A superioridade técnica ou de se relacionar profissionalmente de um funcionário, em geral facilmente percebida pelos demais colegas de trabalho, pode gerar na coletividade ou em um indivíduo específico o sentimento de inveja, sentimento esse traduzido como “desgosto ou pesar pelo bem dos outros; desejo violento de possuir o bem alheio; cobiça” (BUENO, 1995, p.373). O ambiente de trabalho, por fomentar a comparação, a rivalidade e a competição, torna- se extremamente propício ao surgimento do assédio moral, sendo tal assédio utilizado como instrumento para menosprezar o diferente, maltratar aquele que incomoda pela superioridade ou inferioridade (no julgamento íntimo de cada um).

Nesse contexto, o medo aparece como elemento importantíssimo no surgimento do assédio moral, pois está presente desde seu surgimento, como elemento impulsionador do agente, que teme ser preterido frente ao “concorrente”, passando a agir em momento posterior sobre o assediado, que, em regra, só se submete às torturas psicológicas impostas por temer a despedida do emprego.

De maneira geral, a violência inicia-se por um medo oculto do agressor, que ataca a pessoa que o “ameaça” antes de se sentir atingido, prejudicado. Assim, é o medo da superioridade alheia, de não estar à altura, de agradar menos ao superior hierárquico, de ser trapaceado pelo colega, e finalmente, como decorrência de todos os “medos” citados, é o temor do insucesso profissional que impulsiona a atitude agressiva contra quem o faz sentir ameaçado de qualquer forma. “O medo faz com que excomunguemos o outro, atribuindo a ele sentimentos agressivos, por estarmos em uma posição instável e nos sentirmos ameaçados” (HIRIGOYEN, 2002, p.45).

Observando o assédio moral no outro polo, a partir do agente passivo, observa-se facilmente o atuar do elemento “medo” sobre este; sendo o medo, na verdade, o elemento principal, o permissivo a que a agressão se configure e se perpetue.
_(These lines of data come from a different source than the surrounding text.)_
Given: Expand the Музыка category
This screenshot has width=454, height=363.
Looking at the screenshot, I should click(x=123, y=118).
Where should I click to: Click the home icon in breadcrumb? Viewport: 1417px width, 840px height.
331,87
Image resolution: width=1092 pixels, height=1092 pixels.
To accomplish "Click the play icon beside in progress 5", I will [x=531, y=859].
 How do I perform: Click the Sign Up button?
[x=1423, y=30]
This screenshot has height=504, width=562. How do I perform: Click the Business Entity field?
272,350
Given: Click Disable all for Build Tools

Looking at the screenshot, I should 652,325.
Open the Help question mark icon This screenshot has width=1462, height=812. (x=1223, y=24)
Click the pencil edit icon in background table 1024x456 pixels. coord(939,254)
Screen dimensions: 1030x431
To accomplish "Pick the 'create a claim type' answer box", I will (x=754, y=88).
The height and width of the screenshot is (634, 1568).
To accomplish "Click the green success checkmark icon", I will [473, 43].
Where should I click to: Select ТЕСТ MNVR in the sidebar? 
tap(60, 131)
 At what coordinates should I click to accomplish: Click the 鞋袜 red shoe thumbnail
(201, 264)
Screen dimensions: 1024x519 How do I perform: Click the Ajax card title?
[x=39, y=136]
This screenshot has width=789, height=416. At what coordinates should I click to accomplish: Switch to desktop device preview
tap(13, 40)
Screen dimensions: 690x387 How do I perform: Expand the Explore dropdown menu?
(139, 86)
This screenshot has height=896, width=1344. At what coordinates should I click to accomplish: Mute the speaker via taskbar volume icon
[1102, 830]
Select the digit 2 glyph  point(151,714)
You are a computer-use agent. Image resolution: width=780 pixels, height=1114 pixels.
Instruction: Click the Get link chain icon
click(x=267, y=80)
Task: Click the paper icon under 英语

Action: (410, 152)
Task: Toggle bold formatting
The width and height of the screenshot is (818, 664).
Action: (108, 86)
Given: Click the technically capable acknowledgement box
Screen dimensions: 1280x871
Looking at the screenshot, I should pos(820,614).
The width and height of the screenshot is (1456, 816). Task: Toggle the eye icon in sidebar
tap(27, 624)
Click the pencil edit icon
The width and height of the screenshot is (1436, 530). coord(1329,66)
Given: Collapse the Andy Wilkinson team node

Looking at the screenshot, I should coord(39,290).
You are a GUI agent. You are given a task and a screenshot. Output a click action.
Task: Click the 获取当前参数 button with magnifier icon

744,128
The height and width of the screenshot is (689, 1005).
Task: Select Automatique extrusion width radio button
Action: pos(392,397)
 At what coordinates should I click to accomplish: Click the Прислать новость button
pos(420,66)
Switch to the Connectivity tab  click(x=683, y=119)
Não fosse o medo de represálias, de sanções pecuniárias, de perda de um cargo, a agressão não seria silenciosamente aceita, como ocorre na maioria dos casos.

Não existisse o temor que atua sobre o sujeito passivo do assédio moral, haveria da parte desta uma reação à agressão, uma reivindicação para a cessação da situação de sofrimento psicológico imposta. No entanto, em muitos casos, o assédio iniciado por um agente propaga-se entre os colegas que, covardemente, não querem se aliar à parte frágil, isolada, rejeitada, e em movimento oposto, em busca de aceitação perante o grupo, se unem à parte tida como superior. Dessa forma, o medo que outrora residia discretamente na parte passiva se agiganta diante do

crescimento da rejeição dentro do grupo em que se está inserido e com o qual é necessário conviver diariamente como forma de garantir um emprego que, muitas vezes, é fonte de subsistência de toda uma família.

Sobre o tema, Marques Jr (2009, p. 20), assevera que:

[...] o assédio moral no ambiente de trabalho constitui a pior forma de estresse social. Tal situação é agravada pela majoração dos índices de desemprego ou de subemprego. O empregado que se revoltar contra essas práticas e pedir demissão ficará um tempo cada vez maior esperando sua recolocação no mercado de trabalho ou, se conseguir um novo emprego logo em seguida, fatalmente seu salário será inferior àquele recebido até então.

Vários fatores, portanto, têm propiciado o surgimento desse tipo de violência tão prejudicial à organização do trabalho. Ainda, a recente e pequena exploração do tema dificulta o conhecimento público dos prejuízos reais que tal mal acarreta inclusive à produtividade tão almejada na corrida pelo lucro. Conhecidos os prejuízos, certamente haverá empenho dos empregadores no sentido de combater o assédio moral dentro de suas empresas, através de mecanismos atenuadores dos conflitos iniciais, melhor gerenciamento de pessoal, com técnicas adequadas para estimular a produção e a competição sem fomentar a disputa desleal, que extrapola os limites do profissionalismo.